Jakarta, allnatsar.id — Universitas Terbuka (UT) kembali menegaskan komitmennya dalam menghadirkan inovasi hukum berbasis kearifan lokal. Melalui tim peneliti akademisnya, UT meluncurkan riset strategis bertajuk “Pengembangan Prototipe Klinik Adat Pusat Mediasi Berbasis Nagari dan Ammatoa sebagai Model Komparatif Terintegrasi dalam Penyelesaian Perkara Perceraian di Luar Pengadilan.”
Penelitian ini memfokuskan kajian pada penggalian nilai-nilai budaya, mekanisme sosial, serta praktik musyawarah tradisional dari dua masyarakat adat legendaris di Indonesia. Sistem Nagari di Sumatera Barat dan masyarakat adat Ammatoa Kajang di Kabupaten Bulukumba, Sulawesi Selatan.

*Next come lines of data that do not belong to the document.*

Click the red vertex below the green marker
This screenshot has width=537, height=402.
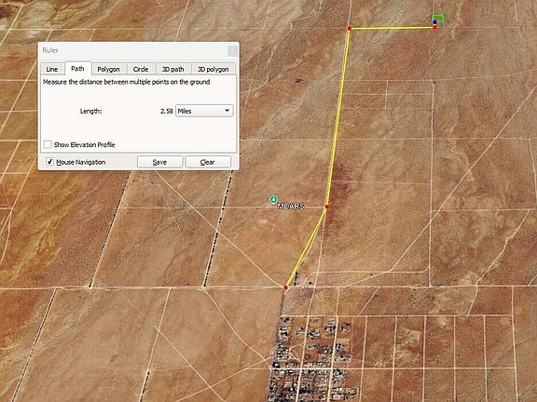[435, 27]
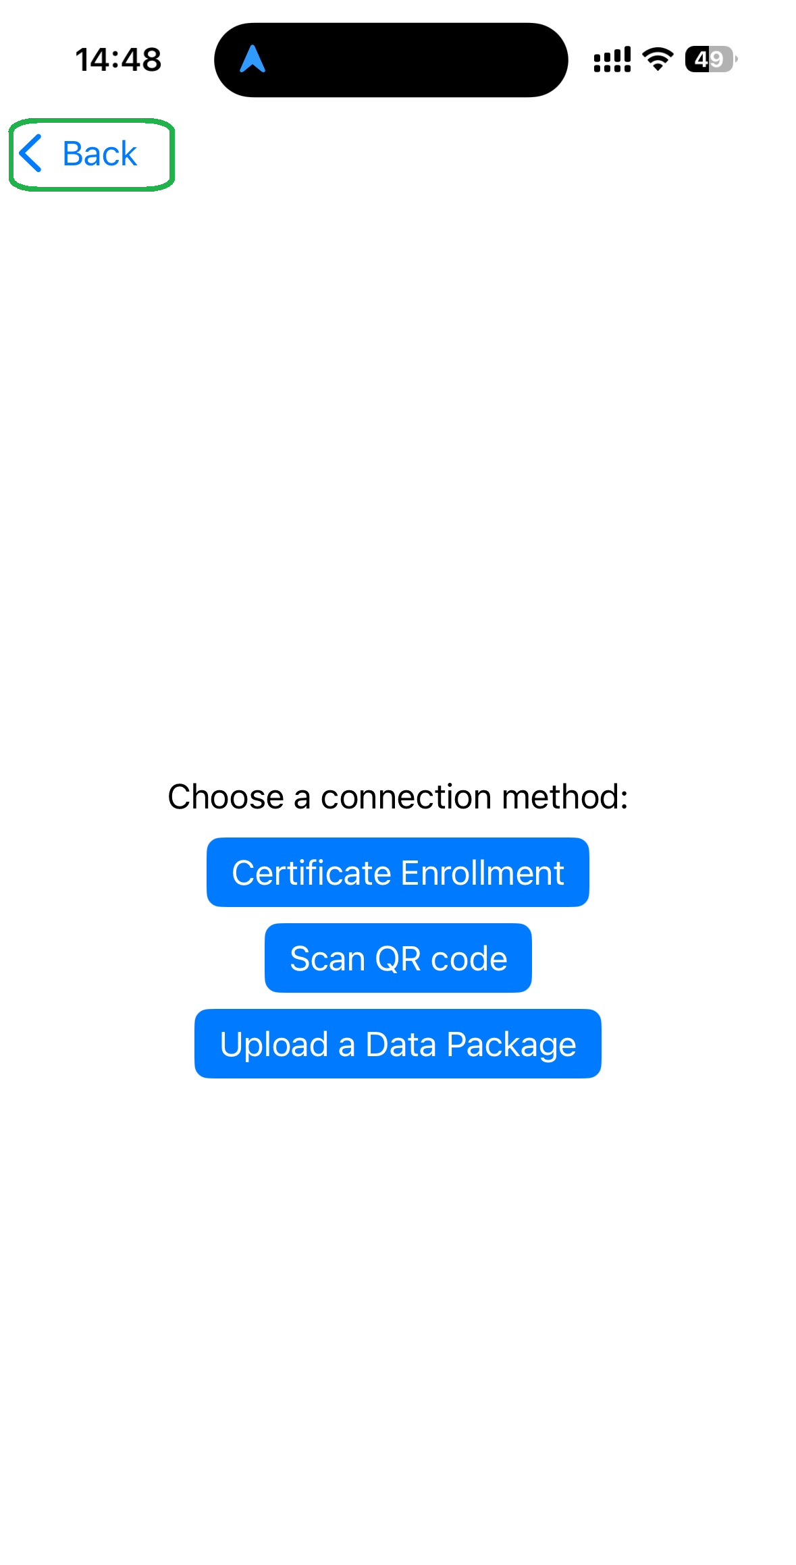Image resolution: width=796 pixels, height=1565 pixels.
Task: Tap the "QR code" text on the middle button
Action: click(440, 958)
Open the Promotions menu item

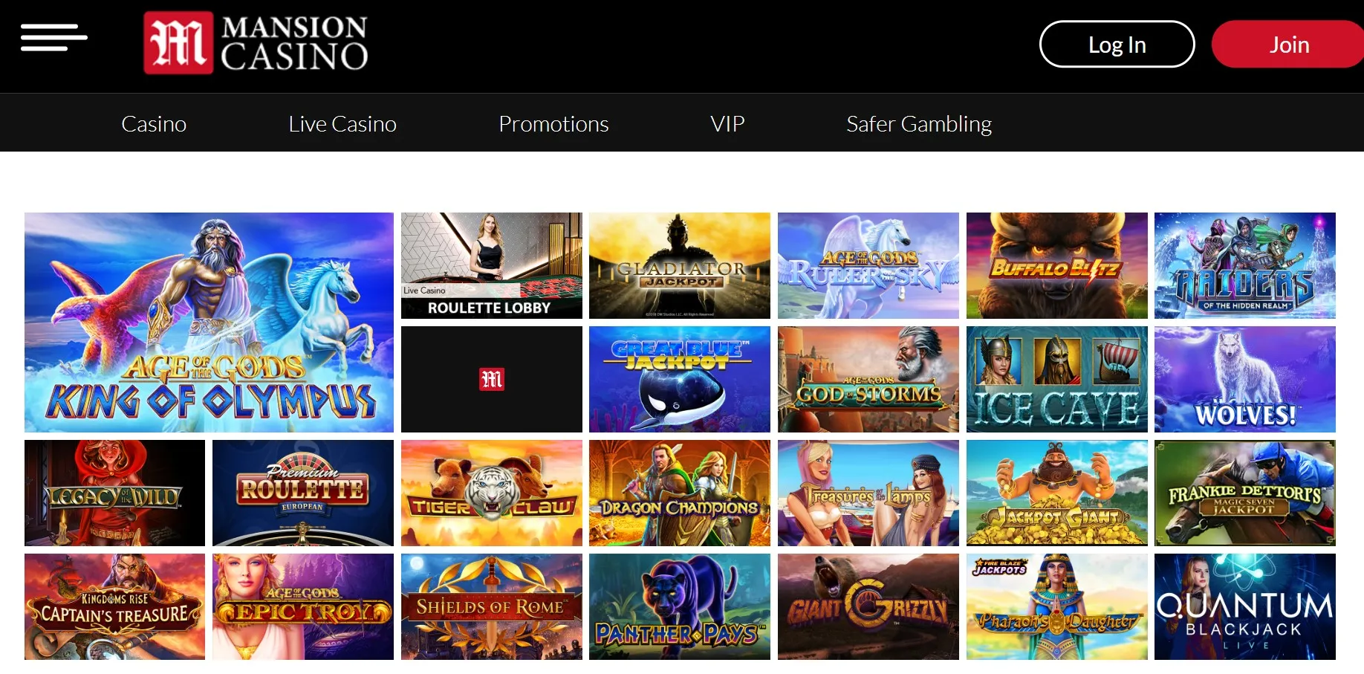point(553,123)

“Kearifan lokal bukan sekadar warisan budaya, tetapi memiliki daya rekat sosial yang sangat kuat. Melalui penelitian ini, kami ingin merajut nilai musyawarah adat dengan pendekatan mediasi modern tanpa mengesampingkan koridor hukum nasional yang berlaku,” ujar A. Rachmat Wirawan, Ketua Tim Peneliti UT.
Salah satu prioritas utama dalam riset ini adalah merumuskan pendekatan preventif dan responsif terhadap konflik keluarga, termasuk perkara perceraian.
Penelitian ini menyoroti poin-poin penting sebagai berikut:
-
Penguatan Musyawarah: Mendorong ruang dialog dan komunikasi konstruktif di tingkat masyarakat sebelum sengketa berkembang ke tahap yang lebih tajam.
-
Integrasi Hukum: Mekanisme adat yang dirumuskan tidak bertujuan menggantikan kewenangan pengadilan dalam memutus perkara perceraian, melainkan menjadi wadah mediasi non-litigasi (di luar pengadilan) yang sah dan harmonis.
-
Peran Tokoh Masyarakat: Memanfatkan penghormatan terhadap tokoh adat/masyarakat untuk menjaga keharmonisan tatanan sosial.
Pemilihan masyarakat Nagari dan Ammatoa Kajang didasarkan pada kekayaan struktur sosial dan keteguhan kedua komunitas dalam merawat nilai perdamaian.
Melalui metode studi komparatif, tim peneliti mengidentifikasi persamaan dan perbedaan serta menemukan simpul-simpul penyelesaian sengketa di kedua wilayah. Nilai Adaptif dengan mengambil ekstraksi nilai terbaik untuk diserap ke dalam prototipe sistem mediasi nasional yang lebih terstruktur.
Kajian akademik komprehensif ini dipimpin oleh A. Rachmat Wirawan selaku Ketua Peneliti, dengan memperkuat sinergi lintas disiplin bersama empat anggota tim peneliti:
-
Avelyn Pingkan Komuna
-
Eka Julianti
-
Suci Rahmadini
-
Yoga Muhammad Tampi
Kehadiran prototipe Klinik Adat Pusat Mediasi ini diharapkan dapat memberikan kontribusi signifikan bagi perkembangan ilmu hukum, sosiologi, dan kebijakan publik di Indonesia. Model ini diproyeksikan menjadi jembatan yang menyatukan kearifan lokal, teknik mediasi kontemporer, dan kerangka hukum nasional.
Langkah ini mempertegas peran Universitas Terbuka dalam menghadirkan riset terapan yang tidak hanya unggul secara akademis, tetapi juga memberikan manfaat nyata dalam membangun budaya damai di tengah masyarakat.